M. Kingsley Kwakye essaie présentement d’obtenir un visa pour venir au Canada afin de prendre part à la présente affaire. La Cour considère sa participation très importante, car l’espèce concerne ses enfants […] La Cour exhorte les autorités d’Immigration Canada à faire tout ce qui est possible pour accélérer le traitement de la demande de visa de M. Kwakye pour qu’il puisse venir au pays afin que la Cour bénéficie de sa contribution à l’espèce.

 

[30]           Il était déraisonnable pour l’agent de conclure qu’il n’y avait pas d’élément de preuve appuyant la relation du demandeur avec les enfants.

 

[31]           Quoique le demandeur n’ait pas présenté de certificat de mariage ou d’autre preuve documentaire démontrant son mariage avec son épouse, il était déraisonnable pour l’agent de considérer ces absences comme des facteurs déterminants.
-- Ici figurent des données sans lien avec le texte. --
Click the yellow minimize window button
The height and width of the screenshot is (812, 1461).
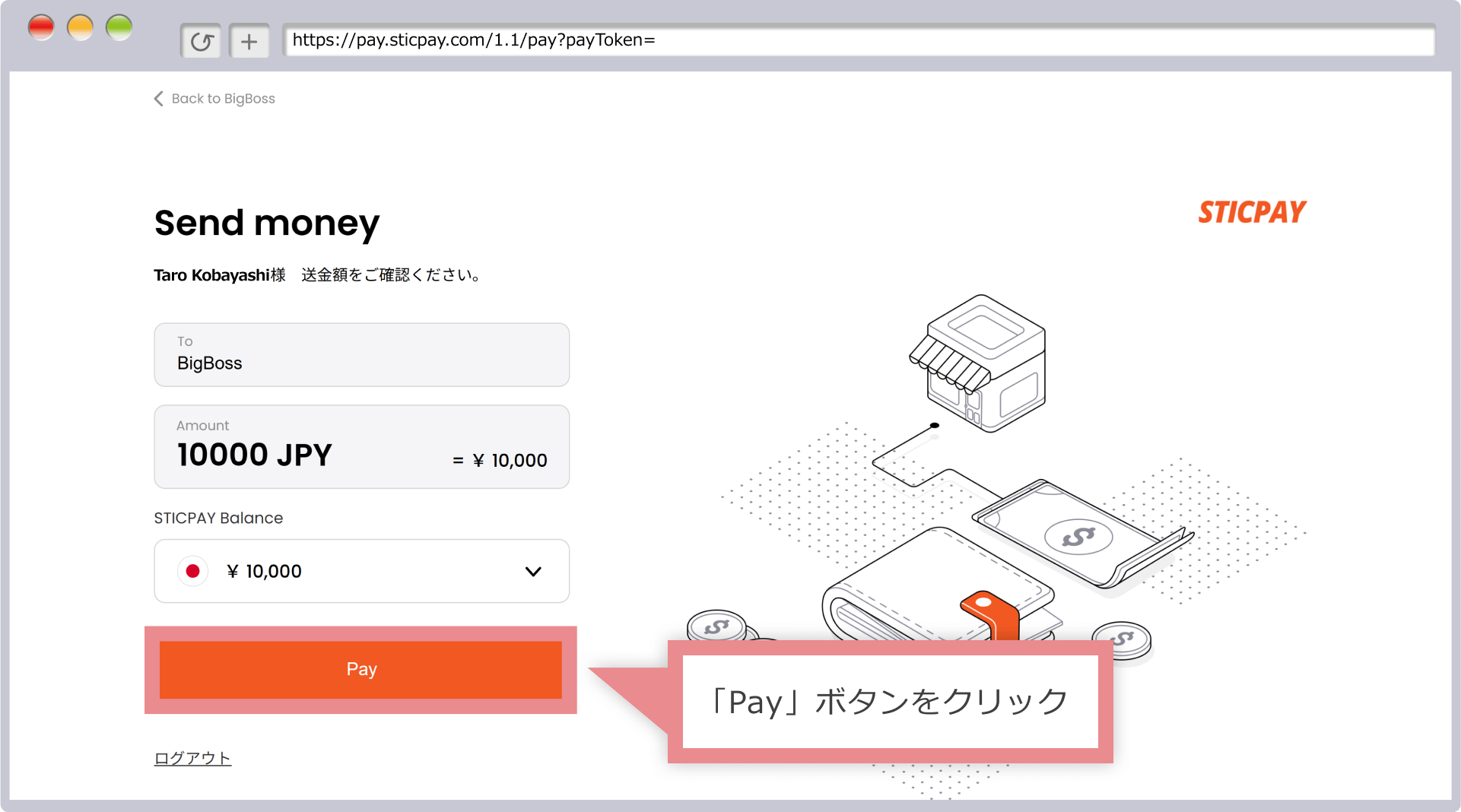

Comme l’ont remarqué le demandeur, la CAS et le juge Bovard, le but du voyage était de participer aux procédures afin d’obtenir la garde de ses enfants et de retourner au Ghana. Les éléments de preuve démontrant la relation du demandeur avec son épouse n’étaient pas nécessaires pour déterminer si le demandeur était un véritable visiteur dans ce but.

 

[32]           Finalement, l’agent a conclu que le demandeur n’avait pas suffisamment de fonds pour réaliser son objectif. L’agent n’a pas développé cette décision. 

 

[33]           Le demandeur a appuyé sa demande avec une preuve qui comprenait un billet d’avion, des bordereaux de paie de son employeur, des relevés de son solde bancaire, l’immatriculation de son véhicule et une lettre de sa répondante.

 

[34]           Dans la lettre de sa répondante, Lydia Acheampong-Yeboah, celle‑ci affirme que :

[traduction]

Kingsley pourrait demeurer au Canada environ trois semaines ou moins. Il vivra avec moi, à l’adresse susmentionnée et je couvrirai ses frais de subsistance.

 

 

[35]           L’agent ne disposait pas d’élément de preuve démontrant que le demandeur avait l’intention de se faire représenter par un avocat au cours des procédures relatives à la protection des enfants. Le demandeur gagne 3 004,45 GHC par mois et son compte bancaire en contenait autant. Étant donné que sa répondante avait indiqué qu’elle répondrait à ses besoins essentiels durant son séjour au Canada et qu’il possédait déjà un billet d’avion, il était déraisonnable pour l’agent de conclure que le demandeur ne disposait pas de suffisamment de fonds pour réaliser son objectif sans offrir d’explication supplémentaire.

 

[36]           Le refus de l’agent d’accorder un visa de visiteur temporaire n’appartenait pas aux issues acceptables et par conséquent, était déraisonnable selon l’arrêt Dunsmuir, précité.

 

[37]           Ainsi, la demande de contrôle judiciaire doit être accueillie, la décision de l’agent doit être mise de côté et l’affaire doit être renvoyée à un autre agent pour une nouvelle décision.

 

[38]           Aucune des parties n’a soumis de question grave de portée générale aux fins de certification.

 

 


JUGEMENT

 

[39]           LA COUR ORDONNE que la demande de contrôle judiciaire soit accueillie, que la décision de l’agent soit annulée et que l’affaire soit renvoyée à un autre agent pour une nouvelle décision.

 

 

 

« John A. O’Keefe »

Juge

 

 

 

 

 

Traduction certifiée conforme

Evelyne Swenne, traductrice‑conseil
ANNEXE

 

Les dispositions légales pertinentes

 

Loi sur l’immigration et la protection des réfugiés, L.C. 2001, ch. 27

 

72.(1) Le contrôle judiciaire par la Cour fédérale de toute mesure — décision, ordonnance, question ou affaire — prise dans le cadre de la présente loi est subordonné au dépôt d’une demande d’autorisation.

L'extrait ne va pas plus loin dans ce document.